Correct. This was to make it easy to filter on an individual flag
value. For example, "tcp.flags.ack" or "tcp.flags.urg"
> This is despite the fact that throughout the code we have comments
> in the form 'FLAGS field' recognising that flags come in bunches,
> and programmers are quite used to hardware concepts such as a
> FLAGS Word, Half-Word or Byte.
>
> For my part, I would like flags to be displayed concisely in their
> location within a flags field, videlicet:
>
> Header Flags
> c... .GTr
> .000 1... = PDU Type: Invoke
> .... .11. = Trailer flags: Packet re-assembly not supported
>
> in which
> bit 0 is a flag C = Continuation present, c = continuation absent
> bits 1-4 are a bit field holding the type of the packet
> bit 5 is the Group Trailer [G/g] flag
> bit 6 is the Transmission Trailer [T/t] flag
> bit 7 is the Re-transmission indicator [R/r]
>
> Note that bits 5 and 6 have a special meaning when both are set, that
> the implementation does not support packet fragmentation/re-assembly
> at all, and these bits are available for interpretation as bit field.
>
> If I were to submit a patch implementing a type FT_FLAGS_BYTE, would
> this be accepted.
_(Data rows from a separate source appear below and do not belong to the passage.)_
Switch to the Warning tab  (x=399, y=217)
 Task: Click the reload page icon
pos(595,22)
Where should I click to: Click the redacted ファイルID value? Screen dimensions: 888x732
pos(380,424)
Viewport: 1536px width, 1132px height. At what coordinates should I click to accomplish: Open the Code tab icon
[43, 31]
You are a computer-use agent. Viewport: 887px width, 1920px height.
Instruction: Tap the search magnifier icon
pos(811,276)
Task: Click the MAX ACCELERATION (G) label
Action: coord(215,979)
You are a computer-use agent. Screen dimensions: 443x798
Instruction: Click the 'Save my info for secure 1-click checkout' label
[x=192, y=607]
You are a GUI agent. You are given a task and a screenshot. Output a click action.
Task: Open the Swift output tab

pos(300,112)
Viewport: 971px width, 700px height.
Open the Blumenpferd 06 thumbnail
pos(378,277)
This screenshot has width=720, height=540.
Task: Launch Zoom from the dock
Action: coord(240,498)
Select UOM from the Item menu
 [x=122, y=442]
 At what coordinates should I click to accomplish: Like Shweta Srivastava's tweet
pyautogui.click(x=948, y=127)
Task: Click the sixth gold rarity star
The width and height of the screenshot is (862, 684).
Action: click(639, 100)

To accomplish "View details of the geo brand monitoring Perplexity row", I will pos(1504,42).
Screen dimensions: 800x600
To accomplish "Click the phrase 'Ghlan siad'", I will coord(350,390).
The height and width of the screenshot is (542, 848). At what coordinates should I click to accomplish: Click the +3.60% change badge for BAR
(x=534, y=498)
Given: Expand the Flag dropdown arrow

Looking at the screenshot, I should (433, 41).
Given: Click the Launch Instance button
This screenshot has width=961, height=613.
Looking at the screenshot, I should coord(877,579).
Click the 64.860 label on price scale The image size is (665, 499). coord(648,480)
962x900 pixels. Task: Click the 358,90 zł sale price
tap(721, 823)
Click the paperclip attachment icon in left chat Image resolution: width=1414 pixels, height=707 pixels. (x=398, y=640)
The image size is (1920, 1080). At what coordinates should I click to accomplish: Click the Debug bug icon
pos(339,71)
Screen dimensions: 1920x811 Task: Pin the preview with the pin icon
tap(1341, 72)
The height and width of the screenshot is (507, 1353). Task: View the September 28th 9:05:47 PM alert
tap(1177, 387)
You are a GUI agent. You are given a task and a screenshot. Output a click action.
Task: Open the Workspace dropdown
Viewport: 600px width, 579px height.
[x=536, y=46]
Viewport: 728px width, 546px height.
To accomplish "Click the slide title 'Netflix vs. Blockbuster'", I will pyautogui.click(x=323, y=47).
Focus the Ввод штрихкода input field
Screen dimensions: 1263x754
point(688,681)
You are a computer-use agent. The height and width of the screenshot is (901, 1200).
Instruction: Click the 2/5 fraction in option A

It would be in competition with the existing FT_BOOLEAN
> type but would not supplant it.
(if it works and is useful, sure!)
How would one filter on an individual flag within an FT_FLAGS_BYTE value?
Would the display filter rely on the bit operations that will be available
in a future display filter syntax? Like:
tcp.flags & 0x08 == 1
instead of:
tcp.flags.push
Or would the adding an FT_FLAGS_BYTE value also automatically add all
the children FT_BOOLEAN or FT_UINT* values as well?